You always make fascinating discoveries at the New-York Historical Society, but the nexus of exhibits and experiences that are being showcased through the holidays makes this particularly prime time for a visit: flesh out who Paul Revere was beyond his mythic Midnight Ride; see why Mark Twain, featured on the 150th anniversary of the publication of his seminal book, “Innocents Abroad, or The New Pilgrims’ Progress” was our first travel blogger; learn about the Baroness artist in exile who made a visual diary, and, of course, become enchanted at the “Holiday Express,” re-imagined to celebrate the 100th birthday of Busytown series author and illustrator Richard Scarry. 

Beyond Midnight: Paul Revere

Paul Revere is most famous for his midnight ride warning people of Massachusetts “the British are coming,” but the larger than life legend is not the focus of this first-ever exhibit now on view at the New-York Historical Society. And while his prowess as a silversmith and artisan is very much displayed, we are surprised to learn about Revere as a printer, an engraver, an entrepreneur and innovator, a savvy businessman, a Mason, a “proto-industrialist” – all of which figured into his role as a patriot.

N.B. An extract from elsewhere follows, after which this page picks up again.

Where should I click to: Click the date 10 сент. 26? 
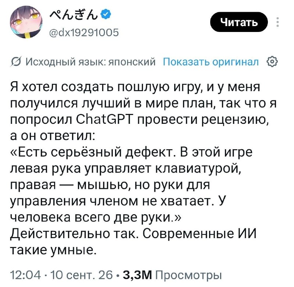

Most people think of Paul Revere solely as a silversmith, but his work as a printer and an artist was key to his role as a patriot seeking to break with Great Britain. His print of the Boston Massacre was significant to organize public opinion against the British. Paul Revere, The Bloody Massacre Perpetrated on King Street, Boston. Hand colored engraving, 1770. American Antiquarian Society. Gift of Nathaniel Paine.

Beyond Midnight: Paul Revere separates fact from fiction, revealing Revere as a complex, multifaceted figure at the intersection of America’s social, economic, artistic, and political life in Revolutionary War-era Boston as it re-examines his life as an artisan, activist, and entrepreneur. The exhibition, featuring more than 140 objects, most never before exhibited in public, highlights aspects of Revere’s versatile career as an artisan, including engravings, such as his well-known depiction of the Boston Massacre; glimmering silver tea services made for prominent clients; everyday objects such as thimbles, tankards, and teapots; and important public commissions, such as a bronze courthouse bell. There are personal items, as well – most touching is the gold wedding ring Paul Revere made for his second wife, Rachel, in a case below portraits of the two of them, a thin band engraved inside with the words, “Live contented.”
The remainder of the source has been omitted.